You may know him as the North Carolina project leader for research into employment and earnings outcomes from community college education.
First, the cost of national volunteer programs is estimated at $1.4 billion in direct public funding with another $600 million of in-kind resources and other sources of funding for a total of $2 billion annually.
In monetary terms, the volunteers generate $7.9 billion in benefit to society, a net gain or return on investment each year of $5.9 billion. That’s a return of 4 to 1.
For any fiscal conservatives reading, that is a return of $4 for every tax dollar spent on national service.
Not everyone gives sweat and blood. Overall, philanthropic giving in American comes to more than $300 billion each year. Professor Belfield finds the idea of an expanded national service program appealing.
There are 40 million Americans between the ages of 16 and 24 in America, and judging from their experience since since the church’s inception in the 1830s his argument is bolstered by the superior life skills the experience has given over a million Mormon Missionaries.
Wherever I’ve lived, some very impressive friends have been former members of the Peace Corps, each one a contributor to community, state and country.
At a budget of only $379 million annually, no group is more cost effective.
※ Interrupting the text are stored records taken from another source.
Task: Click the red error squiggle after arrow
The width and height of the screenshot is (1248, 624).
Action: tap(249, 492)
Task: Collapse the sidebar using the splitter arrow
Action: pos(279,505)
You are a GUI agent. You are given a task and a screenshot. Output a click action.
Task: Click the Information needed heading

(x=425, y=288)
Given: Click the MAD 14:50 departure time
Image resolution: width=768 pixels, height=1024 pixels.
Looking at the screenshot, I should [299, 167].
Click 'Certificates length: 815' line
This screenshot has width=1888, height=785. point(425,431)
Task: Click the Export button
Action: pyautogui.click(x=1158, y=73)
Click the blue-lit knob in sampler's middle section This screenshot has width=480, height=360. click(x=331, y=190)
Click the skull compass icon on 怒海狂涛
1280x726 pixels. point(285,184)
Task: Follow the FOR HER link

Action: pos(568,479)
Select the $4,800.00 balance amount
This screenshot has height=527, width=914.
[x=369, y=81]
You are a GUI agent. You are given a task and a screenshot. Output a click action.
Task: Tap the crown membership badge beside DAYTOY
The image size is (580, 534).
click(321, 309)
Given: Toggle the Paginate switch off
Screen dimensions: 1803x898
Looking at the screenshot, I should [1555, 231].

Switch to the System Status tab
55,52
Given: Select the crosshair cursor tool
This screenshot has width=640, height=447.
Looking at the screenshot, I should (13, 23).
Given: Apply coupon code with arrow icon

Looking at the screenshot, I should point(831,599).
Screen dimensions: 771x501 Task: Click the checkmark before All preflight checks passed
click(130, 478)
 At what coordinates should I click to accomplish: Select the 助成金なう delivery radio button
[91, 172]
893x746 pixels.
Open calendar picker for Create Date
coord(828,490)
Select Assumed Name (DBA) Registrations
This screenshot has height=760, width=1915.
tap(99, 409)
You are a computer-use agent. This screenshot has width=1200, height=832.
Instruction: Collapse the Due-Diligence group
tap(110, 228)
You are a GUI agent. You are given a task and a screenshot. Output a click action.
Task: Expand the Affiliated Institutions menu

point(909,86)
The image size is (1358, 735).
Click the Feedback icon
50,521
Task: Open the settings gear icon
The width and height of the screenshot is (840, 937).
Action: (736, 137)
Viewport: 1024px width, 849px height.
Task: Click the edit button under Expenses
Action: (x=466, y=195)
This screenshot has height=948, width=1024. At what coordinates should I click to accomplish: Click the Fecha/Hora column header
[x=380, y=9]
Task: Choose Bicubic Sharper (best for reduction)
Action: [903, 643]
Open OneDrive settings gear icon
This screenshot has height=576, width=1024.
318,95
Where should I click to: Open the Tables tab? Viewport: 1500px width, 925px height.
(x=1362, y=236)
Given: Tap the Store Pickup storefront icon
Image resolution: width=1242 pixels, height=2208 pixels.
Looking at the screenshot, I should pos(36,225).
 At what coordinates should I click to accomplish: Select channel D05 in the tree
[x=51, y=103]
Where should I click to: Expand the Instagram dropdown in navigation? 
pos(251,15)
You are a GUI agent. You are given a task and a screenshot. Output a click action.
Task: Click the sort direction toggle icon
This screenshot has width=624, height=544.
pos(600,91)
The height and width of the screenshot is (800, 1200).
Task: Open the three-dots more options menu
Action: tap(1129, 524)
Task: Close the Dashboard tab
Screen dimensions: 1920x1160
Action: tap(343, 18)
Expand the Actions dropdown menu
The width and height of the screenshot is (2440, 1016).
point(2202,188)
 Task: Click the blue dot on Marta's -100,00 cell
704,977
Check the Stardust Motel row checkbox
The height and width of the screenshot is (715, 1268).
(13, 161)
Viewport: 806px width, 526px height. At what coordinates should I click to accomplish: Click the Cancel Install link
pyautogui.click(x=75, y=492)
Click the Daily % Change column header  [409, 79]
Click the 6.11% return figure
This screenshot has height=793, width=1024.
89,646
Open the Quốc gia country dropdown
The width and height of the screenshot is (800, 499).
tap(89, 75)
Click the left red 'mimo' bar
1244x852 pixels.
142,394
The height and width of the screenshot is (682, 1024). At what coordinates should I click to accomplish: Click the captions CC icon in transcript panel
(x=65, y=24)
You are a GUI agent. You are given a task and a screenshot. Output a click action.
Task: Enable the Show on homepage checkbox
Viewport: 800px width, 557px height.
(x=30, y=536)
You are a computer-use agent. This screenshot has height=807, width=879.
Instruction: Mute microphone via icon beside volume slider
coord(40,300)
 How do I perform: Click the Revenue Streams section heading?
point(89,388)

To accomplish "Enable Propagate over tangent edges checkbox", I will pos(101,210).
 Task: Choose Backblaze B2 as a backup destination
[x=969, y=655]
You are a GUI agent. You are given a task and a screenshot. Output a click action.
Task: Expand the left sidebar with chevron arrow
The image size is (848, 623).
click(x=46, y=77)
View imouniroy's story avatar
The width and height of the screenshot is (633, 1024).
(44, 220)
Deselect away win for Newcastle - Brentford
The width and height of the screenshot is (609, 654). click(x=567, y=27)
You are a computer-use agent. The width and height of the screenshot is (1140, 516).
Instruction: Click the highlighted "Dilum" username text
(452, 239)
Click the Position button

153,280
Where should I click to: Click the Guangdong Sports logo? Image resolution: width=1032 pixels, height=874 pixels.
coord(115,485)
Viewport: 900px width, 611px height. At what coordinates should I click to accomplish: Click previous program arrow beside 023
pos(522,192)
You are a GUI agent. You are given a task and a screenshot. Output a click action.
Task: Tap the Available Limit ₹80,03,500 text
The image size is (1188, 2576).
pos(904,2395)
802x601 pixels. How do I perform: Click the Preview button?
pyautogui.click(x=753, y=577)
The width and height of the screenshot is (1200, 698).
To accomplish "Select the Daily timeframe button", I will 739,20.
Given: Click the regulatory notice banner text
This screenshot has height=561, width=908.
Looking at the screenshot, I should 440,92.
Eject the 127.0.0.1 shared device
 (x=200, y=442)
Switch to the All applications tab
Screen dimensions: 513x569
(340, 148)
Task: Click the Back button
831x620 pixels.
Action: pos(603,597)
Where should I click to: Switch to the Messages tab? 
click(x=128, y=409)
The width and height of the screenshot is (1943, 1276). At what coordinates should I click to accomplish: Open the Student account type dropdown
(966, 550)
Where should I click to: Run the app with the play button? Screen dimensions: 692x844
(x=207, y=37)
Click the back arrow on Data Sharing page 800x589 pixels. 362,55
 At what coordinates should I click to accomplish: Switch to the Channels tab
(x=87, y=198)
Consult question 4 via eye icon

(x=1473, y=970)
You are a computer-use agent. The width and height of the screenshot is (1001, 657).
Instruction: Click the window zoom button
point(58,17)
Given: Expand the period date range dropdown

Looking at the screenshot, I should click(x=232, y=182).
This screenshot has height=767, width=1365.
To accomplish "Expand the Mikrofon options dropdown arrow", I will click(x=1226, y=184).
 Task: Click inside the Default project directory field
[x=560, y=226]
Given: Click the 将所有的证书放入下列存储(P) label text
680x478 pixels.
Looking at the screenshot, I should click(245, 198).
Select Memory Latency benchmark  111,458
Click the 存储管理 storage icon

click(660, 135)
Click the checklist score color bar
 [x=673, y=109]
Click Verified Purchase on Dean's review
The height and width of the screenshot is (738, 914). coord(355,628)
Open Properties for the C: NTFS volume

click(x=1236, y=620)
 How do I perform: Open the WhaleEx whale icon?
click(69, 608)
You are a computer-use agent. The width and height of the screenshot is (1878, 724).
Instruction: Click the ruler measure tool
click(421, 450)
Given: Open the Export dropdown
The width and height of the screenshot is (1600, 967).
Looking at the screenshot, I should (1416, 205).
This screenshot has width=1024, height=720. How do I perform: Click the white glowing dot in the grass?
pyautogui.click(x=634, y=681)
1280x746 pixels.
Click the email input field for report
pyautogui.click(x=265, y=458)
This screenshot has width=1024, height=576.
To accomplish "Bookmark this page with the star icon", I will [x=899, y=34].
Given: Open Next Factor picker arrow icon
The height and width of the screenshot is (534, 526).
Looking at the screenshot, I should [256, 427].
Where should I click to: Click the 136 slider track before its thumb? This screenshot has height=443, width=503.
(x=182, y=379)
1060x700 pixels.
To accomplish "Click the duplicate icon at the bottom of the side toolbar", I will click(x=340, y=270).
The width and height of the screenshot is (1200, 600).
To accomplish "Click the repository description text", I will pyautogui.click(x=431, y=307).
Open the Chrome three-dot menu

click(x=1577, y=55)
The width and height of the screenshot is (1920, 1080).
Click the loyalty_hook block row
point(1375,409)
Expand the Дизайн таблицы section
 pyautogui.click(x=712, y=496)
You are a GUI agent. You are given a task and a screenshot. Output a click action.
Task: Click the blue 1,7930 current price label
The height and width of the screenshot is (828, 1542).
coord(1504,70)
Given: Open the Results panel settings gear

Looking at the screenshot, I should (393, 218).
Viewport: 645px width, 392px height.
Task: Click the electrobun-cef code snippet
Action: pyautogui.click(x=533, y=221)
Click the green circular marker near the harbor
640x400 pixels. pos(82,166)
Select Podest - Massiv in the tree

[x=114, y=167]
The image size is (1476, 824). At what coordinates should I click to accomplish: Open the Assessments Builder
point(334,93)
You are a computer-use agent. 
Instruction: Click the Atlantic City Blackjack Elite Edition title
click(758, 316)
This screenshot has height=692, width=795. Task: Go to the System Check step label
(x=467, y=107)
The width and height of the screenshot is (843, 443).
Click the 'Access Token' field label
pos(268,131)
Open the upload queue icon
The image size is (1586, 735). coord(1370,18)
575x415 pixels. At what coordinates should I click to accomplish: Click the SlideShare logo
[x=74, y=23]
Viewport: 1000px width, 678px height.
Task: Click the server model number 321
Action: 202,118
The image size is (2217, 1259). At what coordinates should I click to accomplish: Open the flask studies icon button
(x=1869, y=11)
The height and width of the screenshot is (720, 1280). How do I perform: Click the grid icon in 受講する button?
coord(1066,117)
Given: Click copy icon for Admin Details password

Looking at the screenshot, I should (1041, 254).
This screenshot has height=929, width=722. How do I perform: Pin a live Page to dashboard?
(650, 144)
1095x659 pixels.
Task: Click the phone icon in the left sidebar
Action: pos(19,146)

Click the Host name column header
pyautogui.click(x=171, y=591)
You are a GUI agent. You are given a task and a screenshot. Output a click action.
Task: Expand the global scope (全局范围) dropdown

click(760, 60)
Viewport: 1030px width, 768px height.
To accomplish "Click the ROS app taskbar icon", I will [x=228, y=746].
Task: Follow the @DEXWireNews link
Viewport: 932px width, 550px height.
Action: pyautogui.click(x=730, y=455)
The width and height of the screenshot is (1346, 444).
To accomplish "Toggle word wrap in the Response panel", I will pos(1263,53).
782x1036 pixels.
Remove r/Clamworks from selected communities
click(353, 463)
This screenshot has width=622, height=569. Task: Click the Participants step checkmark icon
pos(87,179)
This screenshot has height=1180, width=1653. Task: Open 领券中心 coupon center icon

Americans operate under the misimpression that they work too hard, but as a country we’re working less than we did even in the 1960s and 1980s. Read the report at this link from The Atlantic, especially the chart over forty years of the hours of leisure time by gender and age.
Working moms, especially single working moms, may have reason to feel they are working more, even with modern conveniences, but even there the amount on housework and other chores had dropped 35%.
Men—especially married men—are hardly working compared to a few decades ago.
Maybe It just feels different to many because they haven’t updated the term leisure to mean more than just not being at work.
Volunteers understand that in the words of Ken Matos who handles research for the Families and Work Institute, leisure is “time you can actually do the things you want.”
Maybe the key to not feeling overwhelmed is to learn to shed the 75% of distractions at work that are self-interruptions unrelated to work, and to learn to redirect when we aren’t at work.
The six or seven hours I spend each day on these essays is pure leisure to me. Sitting in occasional meetings of groups with which I am involved and where many people seem disengaged, however, can be pure hell!
Any organization which has been through a thorough workplace diagnostic as part of the selection process for the Sloan Awards for Business Excellence will recall that “autonomy” is one of the six secrets to engaged employees.
Many employees throw this term out when really they are trying to resist working and networking as a team or resist following protocols or object to accountability. But those things aren’t what workplace autonomy means.
In fact, workplaces such as Google understand that it doesn’t require much time at all to fuel a sense of workplace autonomy.
There it involves only a few hours on occasion to work through a innovation a worker has been noodling or to reflect and think through strategy or…a couple of hours to volunteer for a mission-related cause they are passionate about.
True volunteers fuel their sense of engagement and autonomy by volunteering during their leisure time.